YOUR ASSIGNMENT:
Quote all of the data that follows exactly as written, skipping the images.

Dataset excerpts:

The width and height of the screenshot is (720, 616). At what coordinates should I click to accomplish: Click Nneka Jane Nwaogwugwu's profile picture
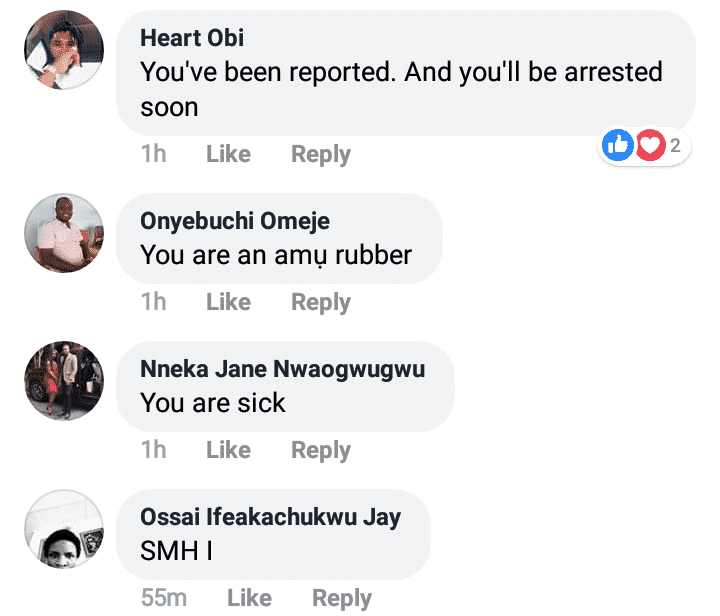[64, 381]
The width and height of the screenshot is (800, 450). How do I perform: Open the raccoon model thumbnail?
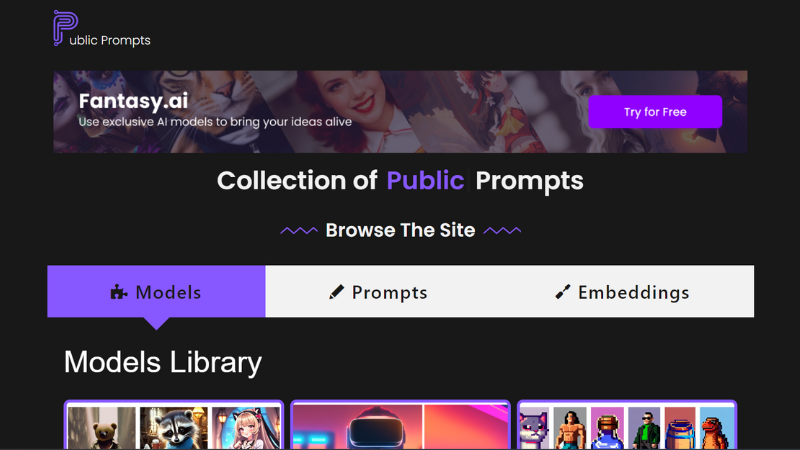click(x=174, y=428)
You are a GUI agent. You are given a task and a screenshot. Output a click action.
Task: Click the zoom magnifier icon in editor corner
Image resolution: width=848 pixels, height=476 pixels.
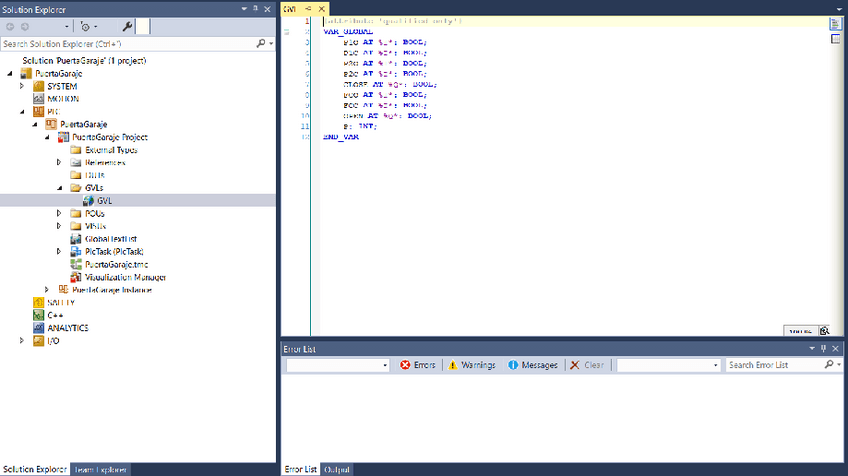pos(825,330)
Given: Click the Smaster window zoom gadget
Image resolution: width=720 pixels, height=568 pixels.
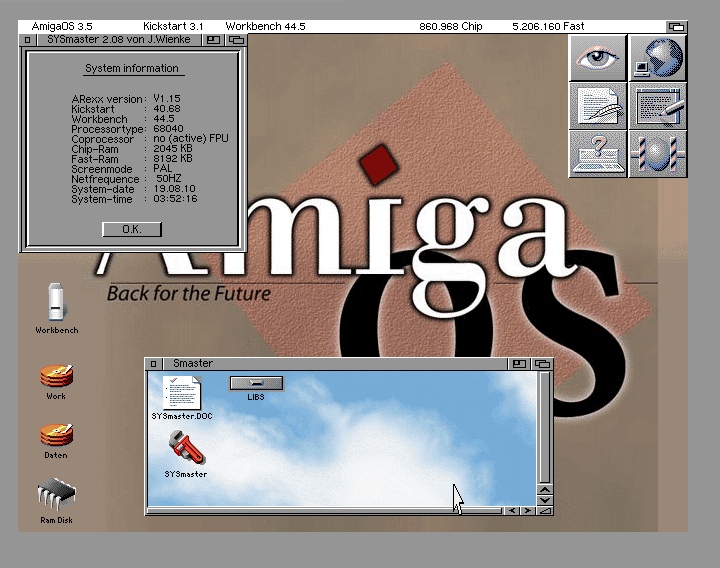Looking at the screenshot, I should pos(520,364).
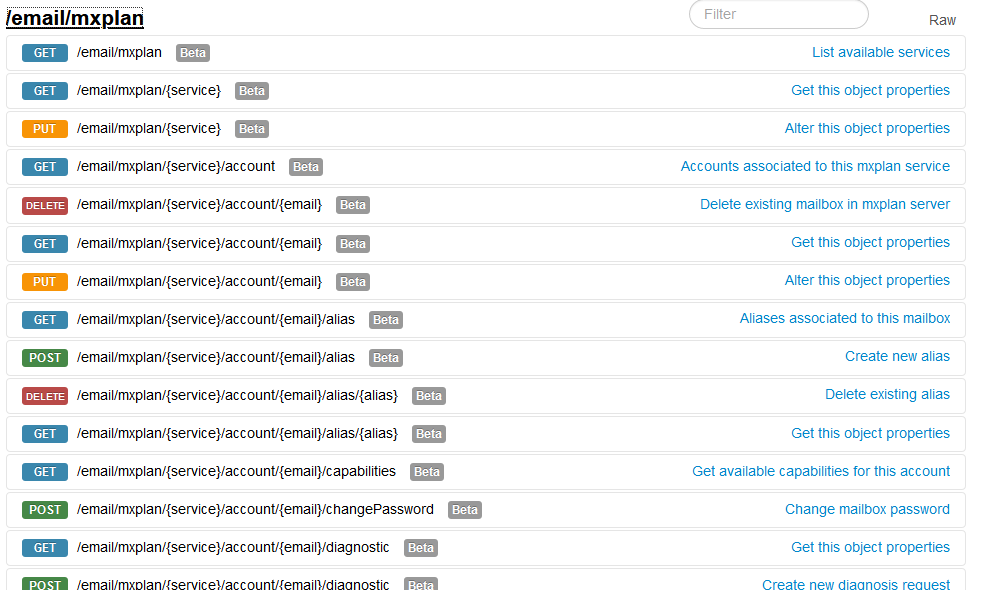This screenshot has width=981, height=590.
Task: Click PUT badge for account/{email} endpoint
Action: 45,282
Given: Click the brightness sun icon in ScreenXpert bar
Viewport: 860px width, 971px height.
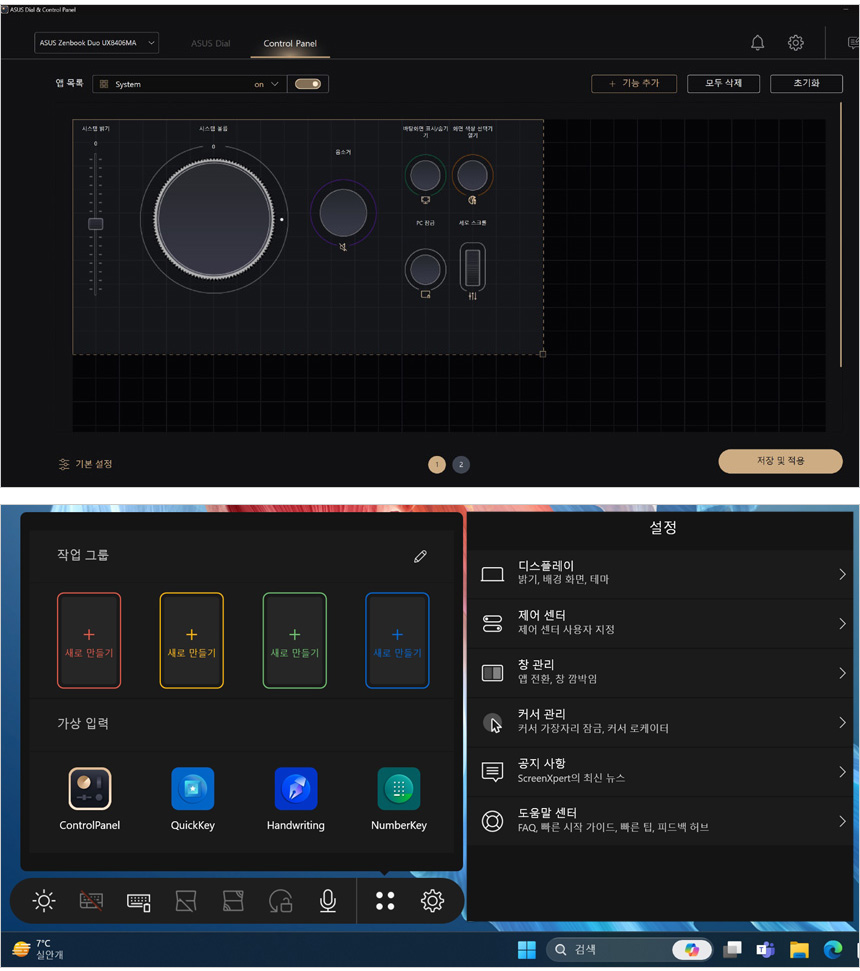Looking at the screenshot, I should pos(44,902).
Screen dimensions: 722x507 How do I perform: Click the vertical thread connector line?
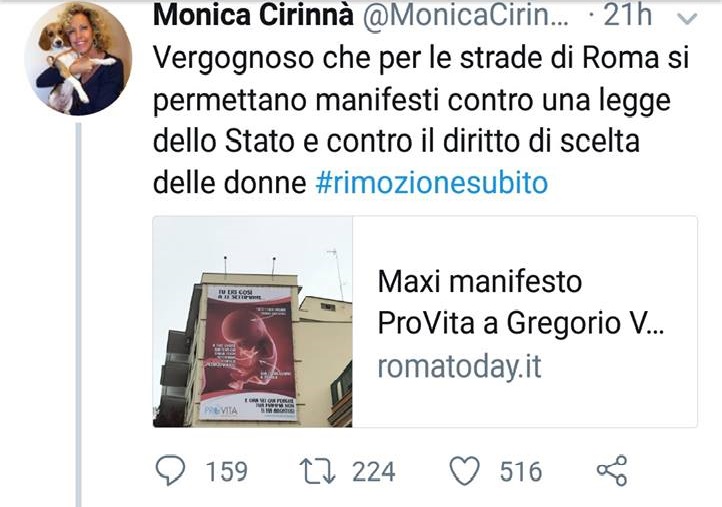click(x=78, y=315)
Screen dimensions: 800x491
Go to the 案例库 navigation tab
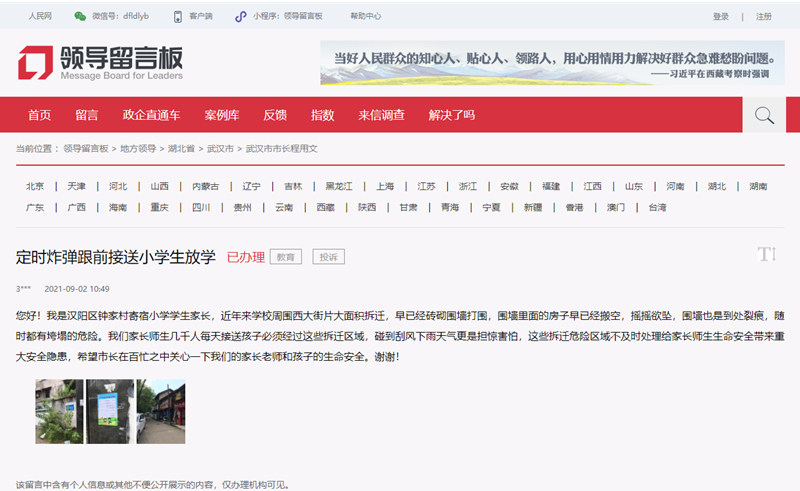tap(221, 116)
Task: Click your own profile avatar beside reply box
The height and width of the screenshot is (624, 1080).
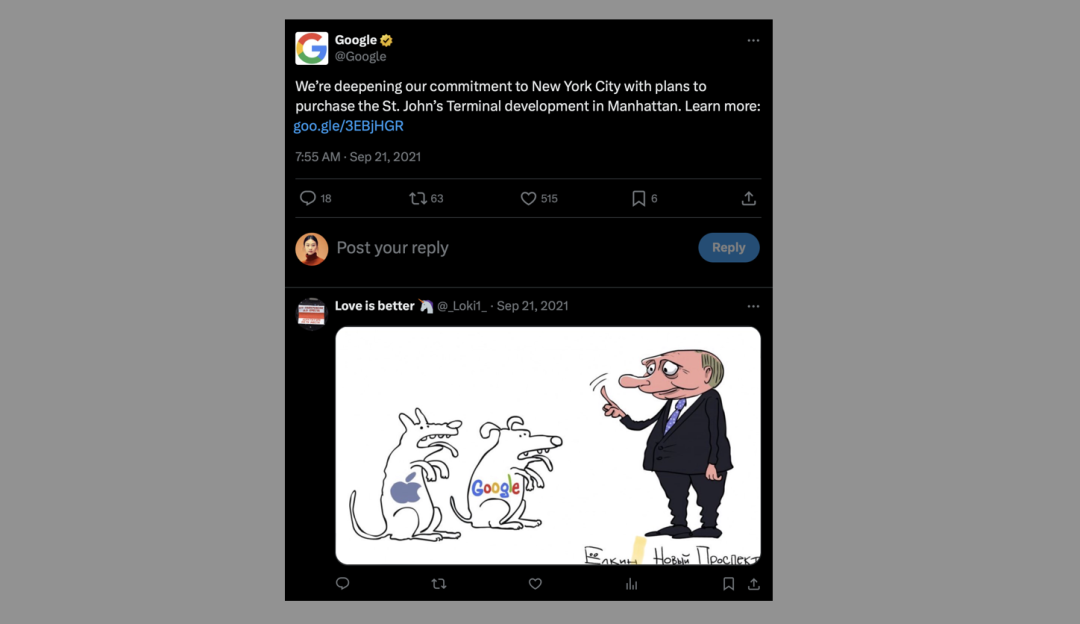Action: [x=312, y=248]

REPLY TO THE EXERCISE:
The width and height of the screenshot is (720, 616). At what coordinates should I click to accomplish: Click Nneka Jane Nwaogwugwu's profile picture
[64, 381]
The width and height of the screenshot is (800, 450). How do I perform: Open the raccoon model thumbnail?
click(x=174, y=428)
You are a GUI agent. You are given a task and a screenshot. Output a click action.
Task: Click the zoom magnifier icon in editor corner
Image resolution: width=848 pixels, height=476 pixels.
pos(825,330)
Given: Click the Smaster window zoom gadget
Image resolution: width=720 pixels, height=568 pixels.
Looking at the screenshot, I should pos(520,364).
This screenshot has width=981, height=590.
Task: Click PUT badge for account/{email} endpoint
Action: 45,282
Given: Click the brightness sun icon in ScreenXpert bar
Viewport: 860px width, 971px height.
Looking at the screenshot, I should pos(44,902).
Screen dimensions: 722x507 How do I perform: Click the vertical thread connector line?
click(x=78, y=315)
Screen dimensions: 800x491
Go to the 案例库 navigation tab
tap(221, 116)
Task: Click your own profile avatar beside reply box
The height and width of the screenshot is (624, 1080).
Action: [x=312, y=248]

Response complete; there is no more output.